Pressure from ESG investors is the best explanation for the widening differential. “Oil companies are finding it increasingly difficult to raise financing amid rising ESG and sustainability concerns,” Will Hares, an analyst at Bloomberg Intelligence, told Quinson, “while banks are under pressure from their own investors to reduce or eliminate fossil-fuel financing.”

Published before Harvard’s big announcement, “Accountable: The Rise of Citizen Capitalism” includes a behind-the-scenes account of the tactics critics used to push university leaders to divest. In every case, the players emphasize the political promise of such a move: the hyper-tweetable spectacle of the world’s largest university endowment dissing Big Oil.

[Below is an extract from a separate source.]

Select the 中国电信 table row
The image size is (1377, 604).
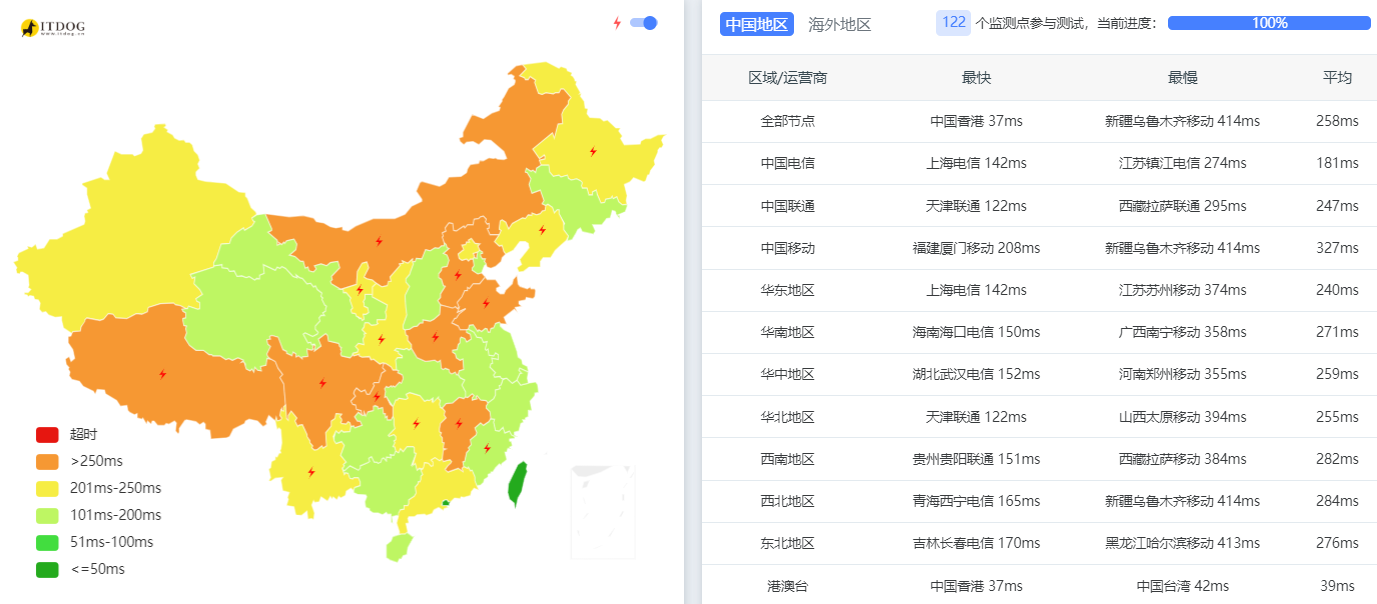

As tactics go, the question is whether the political gain of drawing more attention to decarbonizing our financial system outweighs the risk of driving big emitters into private ownership. But with the pressure to take climate action reaching a fever pitch, “the divestment discourse will be with us indefinitely,” said Thomas O’Neill, cofounder of Universal Owner, a U.K.-based think tank and investment advisory service. “The salient question now: What type of divestment is it, towards what affirmative end?”

Keep in mind that “even if public capital pumps everything it has into green investments, it won’t be enough to fund the climate transition,” said RMI’s Mann. Beyond green investment, “the world needs private investment managers to help transition existing-high emitting stock.”

Neither investors nor activists can afford to squander limited time — or capital — on sub-optimal tactics.